California regulates auto insurance rates under Proposition 103, which is credited with saving customers billions of dollars. So should we do the same for health insurance? That's the question in Sacramento, where a big hearing is scheduled for Thursday.
If you drive a car in California, you must have auto insurance -- the law demands it. And because of that, at least in part, California regulators control your rates. Soon, you'll be required by federal law to carry health insurance too. However, California regulators cannot control health insurance rates, they can only give their opinion about them.
Now a bill in Sacramento would let regulators for the very first time approve or reject health insurance rates.
"We have a new federal law that says health insurance companies are going to sell products that we all have to buy in 2014, so it only makes sense that government needs to make sure these health insurance policies are affordable," said Jamie Court from the Consumer Watchdog group.
"Talking about rate regulation when really all the insurance costs are 15 to 20 percent, really is a distraction and an expensive distraction," said Patrick Johnston from the California Association of Health Plans.
Court and Johnston argue on opposite sides of Assembly Bill 52. Here's what that bill would do: under current law, insurance companies are required to notify state regulators and justify any rate increases. The regulators can declare a rate hike "unreasonable," but they can do nothing to stop it. Under AB 52, state regulators would be authorized to "approve, deny or modify" rate changes.
Anthem Blue Cross and Blue Shield of California came under fire last year for proposing double-digit rate hikes. Anthem raised individual premiums an average of 16 percent in May, even though regulators called it "unreasonable". Blue Shield backed down after public outcry over its plan to raise rates as much as 59 percent.
"Without giving the government regulator in California the power to say no to excessive premium increases, Californians will not be able to afford their health insurance premiums in the coming year," said Court.
Consumer Watchdog says states like Maine, New York, Oregon and Massachusetts have seen lower rate increases since they began regulating premiums.

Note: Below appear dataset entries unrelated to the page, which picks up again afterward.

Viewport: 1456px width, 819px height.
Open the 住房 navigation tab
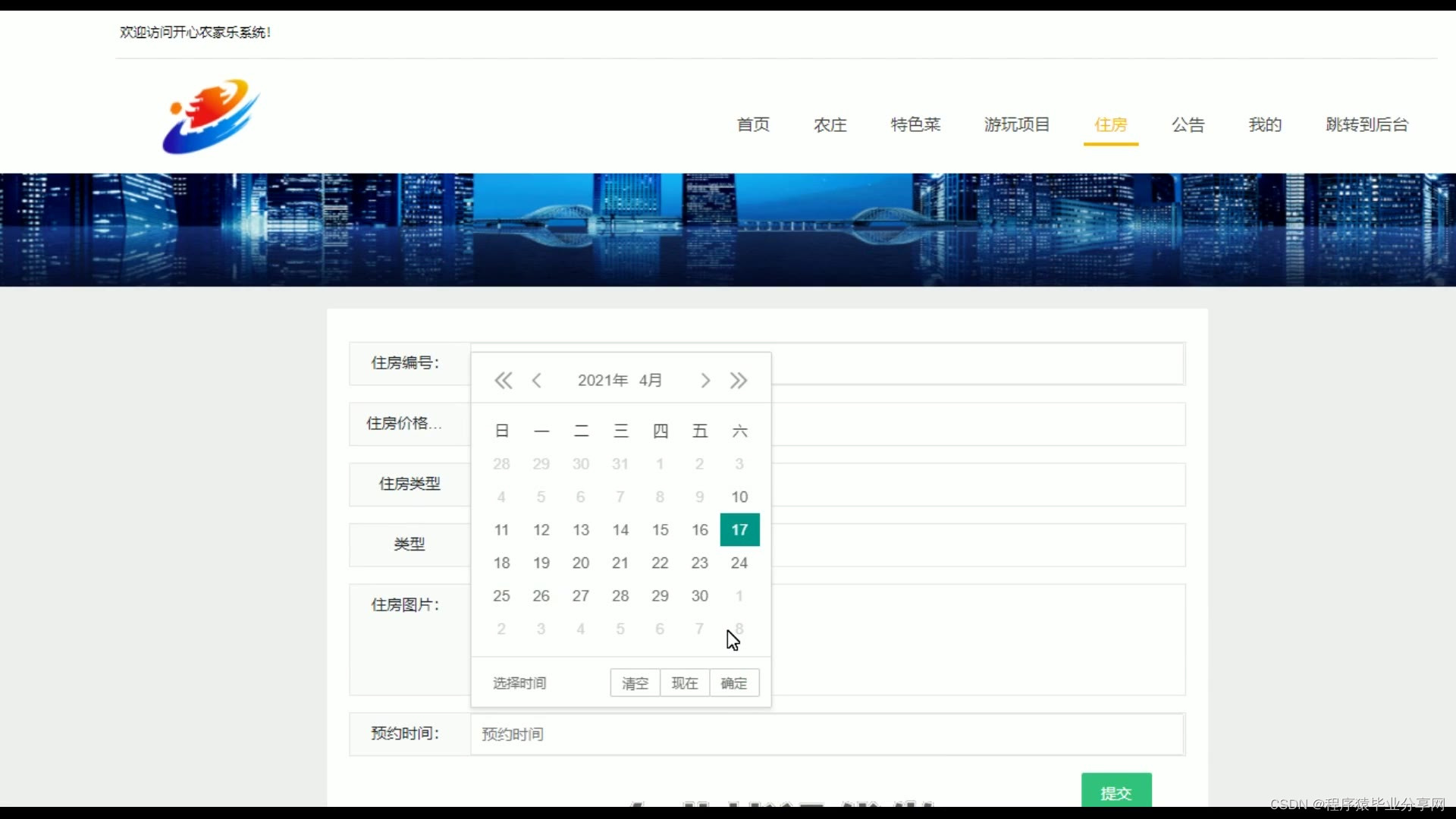(1110, 125)
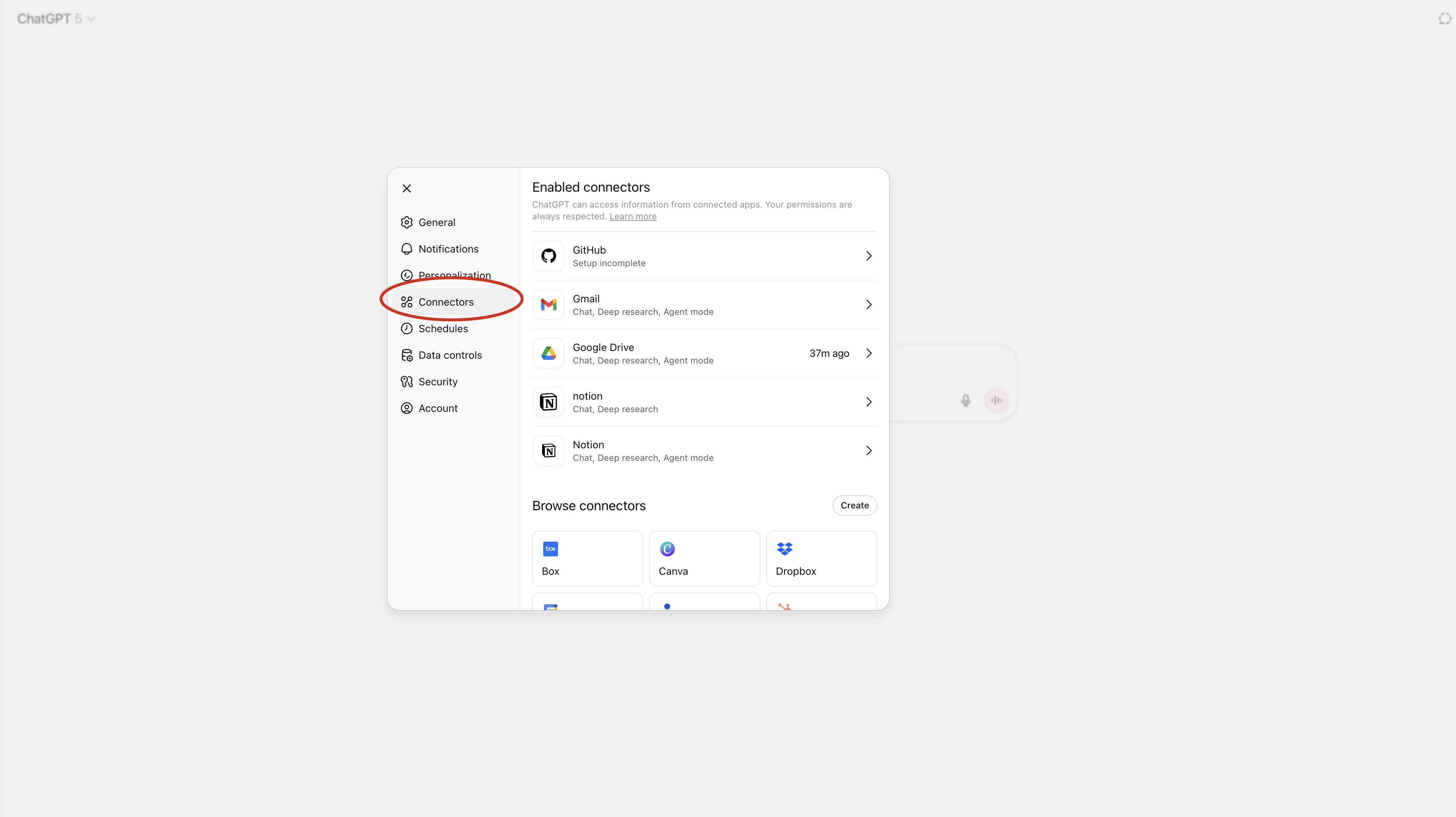Open lowercase notion connector chevron
Image resolution: width=1456 pixels, height=817 pixels.
point(869,402)
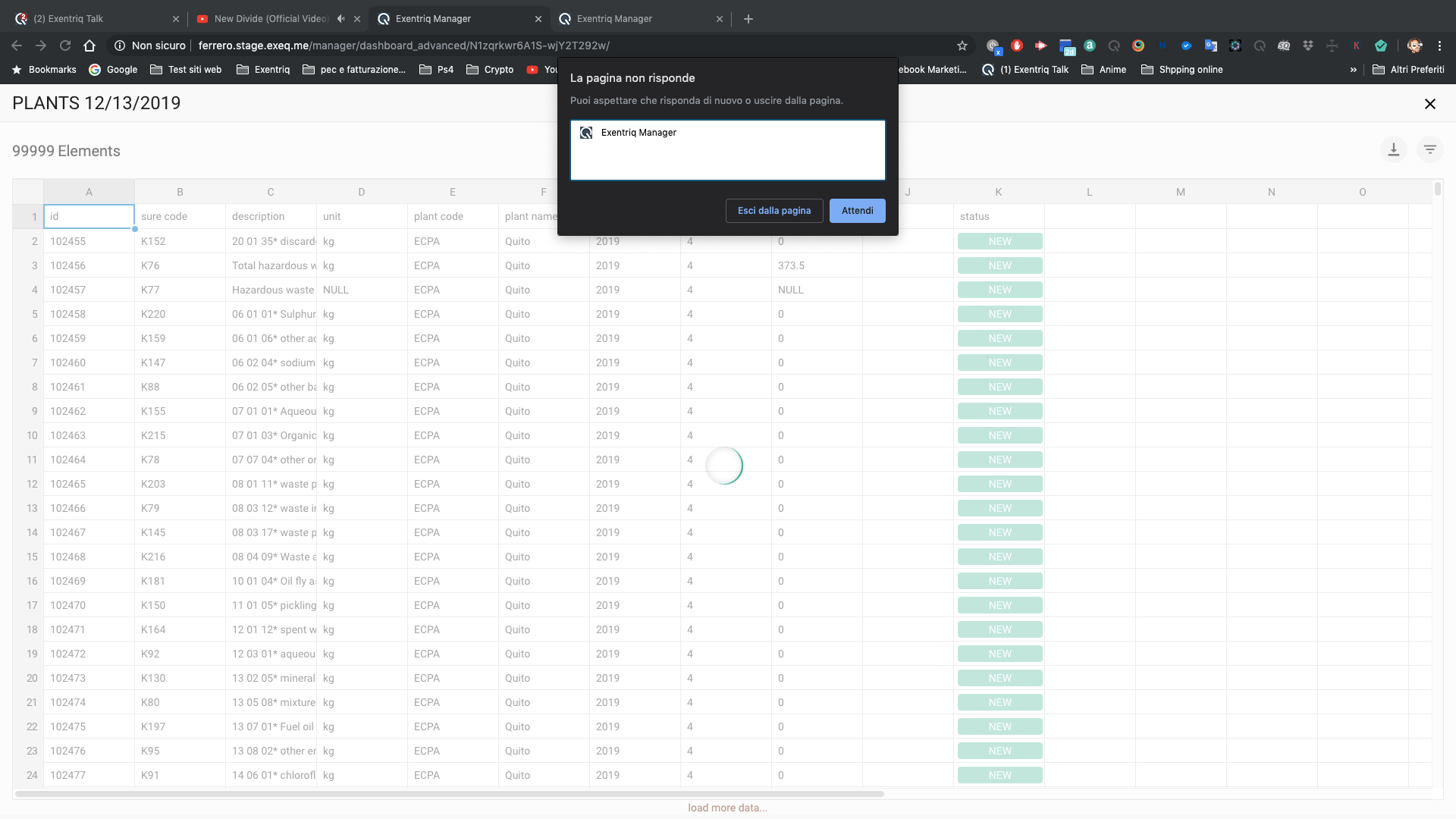Select column K header
The image size is (1456, 819).
pos(998,192)
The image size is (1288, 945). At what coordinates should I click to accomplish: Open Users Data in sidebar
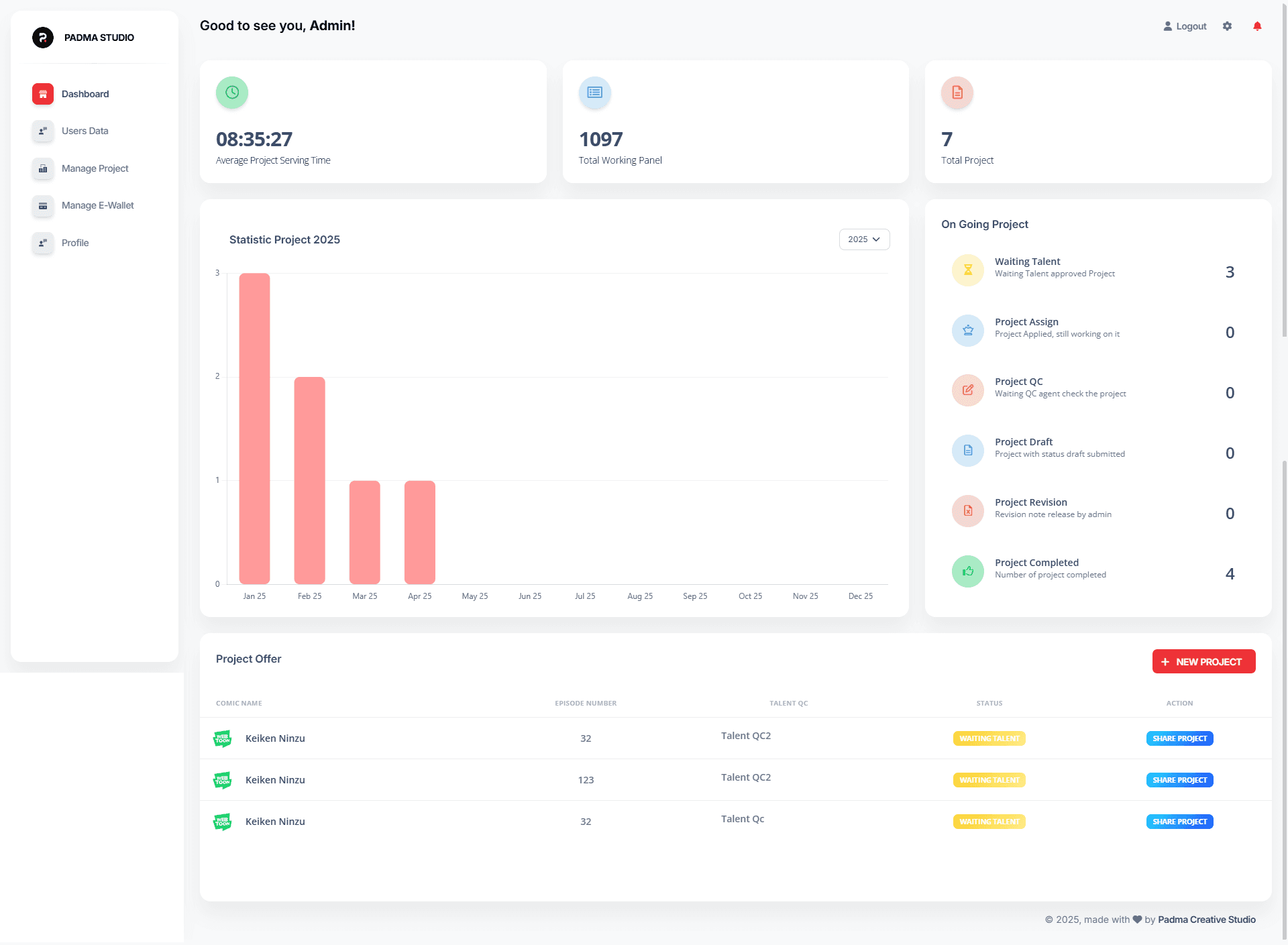tap(85, 131)
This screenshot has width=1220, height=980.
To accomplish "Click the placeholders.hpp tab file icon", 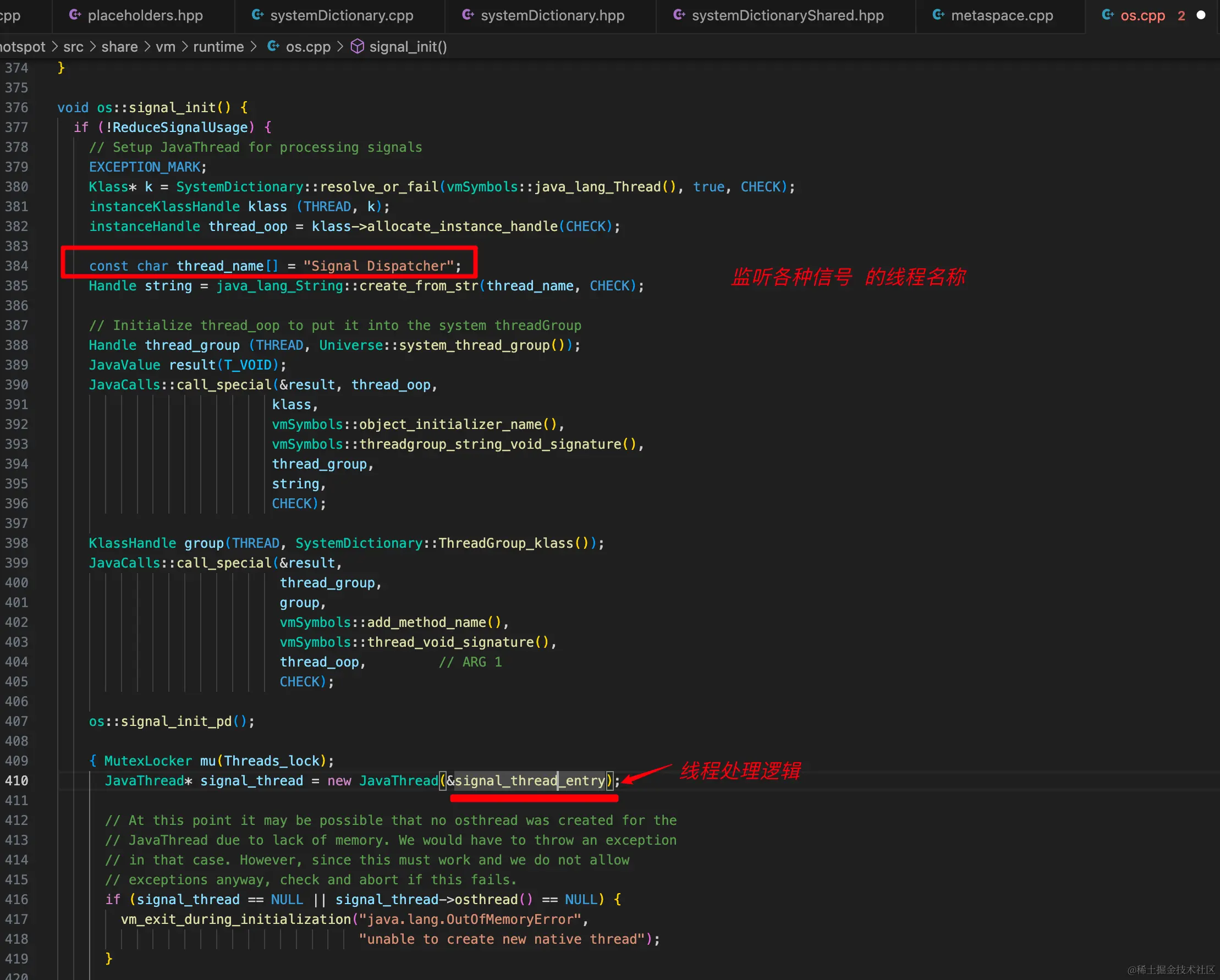I will [x=75, y=15].
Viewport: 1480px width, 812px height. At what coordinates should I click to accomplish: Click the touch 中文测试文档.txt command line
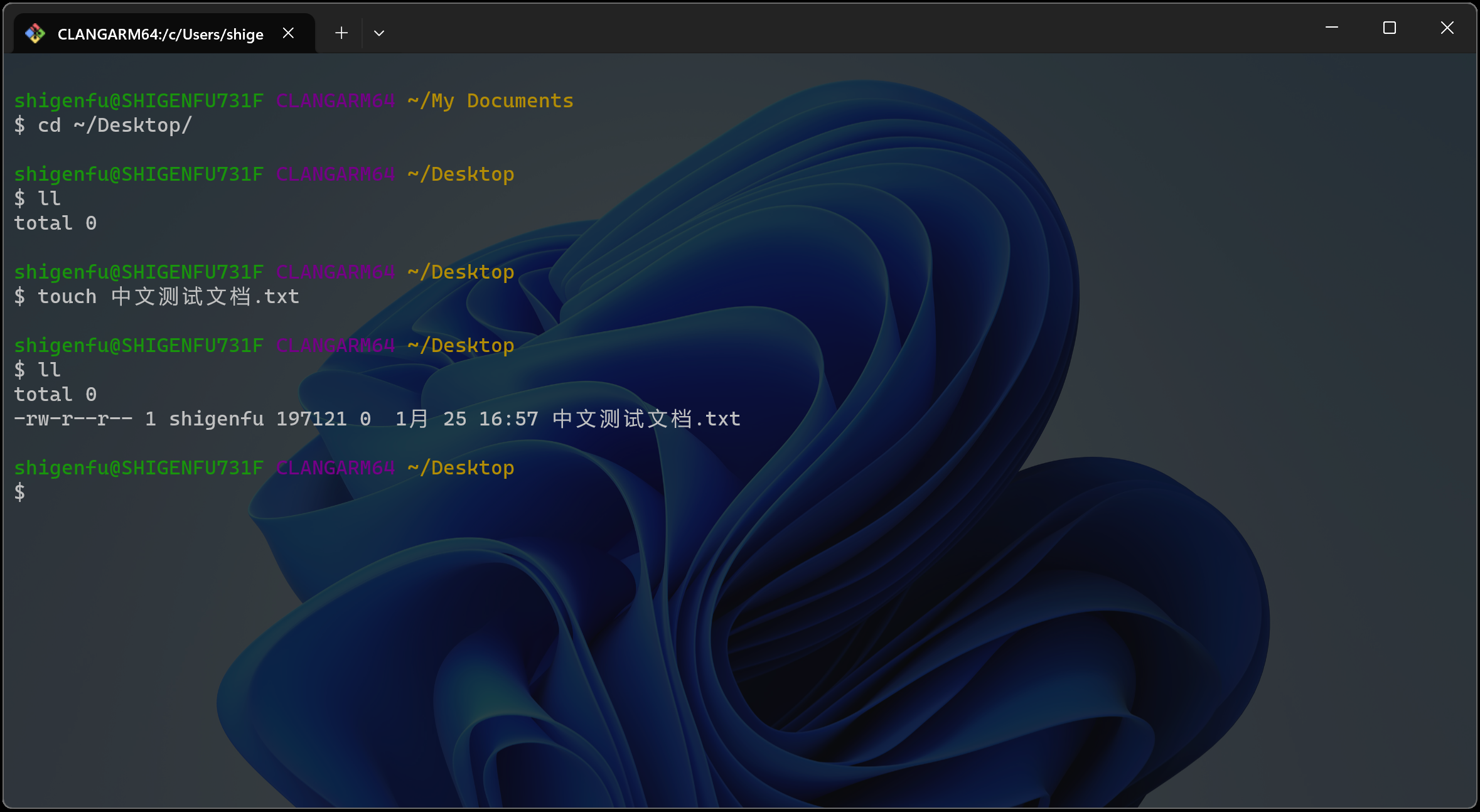point(157,296)
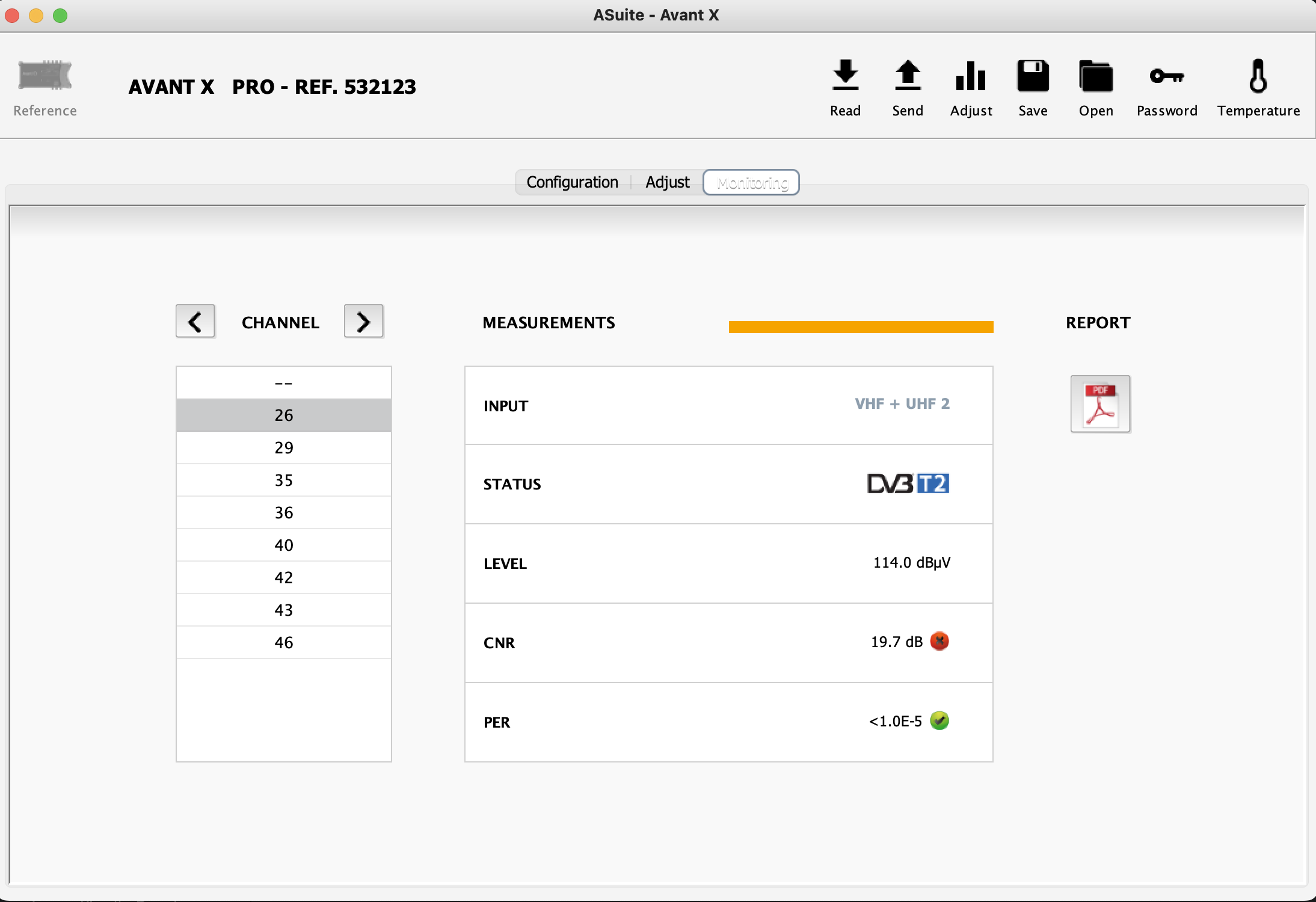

"By imposing a rate cap, while politically popular, all it does is suppress rates and may end up with some doctors not being able to continue to get insurance payments and therefore provide coverage," said Johnston.
On the other hand the California Association of Health Plans says capping premiums will reduce funds for vital medial services, like emergency rooms and medical tests.
It says 85 percent of premiums go to medical costs. Premiums go up because of higher costs and to pay for services that are not covered by Medicare and Medi-Cal.
"It's a mistake to oversimplify in the interest of politics," said Johnston.
"Regulation works to keep insurance companies honest and hold down health insurance premiums," said Court.
The bill to regulate insurance rates has a key hearing on Thursday on the floor of the Assembly and then onto the Senate, if it passes. Similar bills previously were vetoed by then Gov. Arnold Schwarzenegger, but this one would arrive on the desk of a new governor and if it gets there, it is expected to be signed.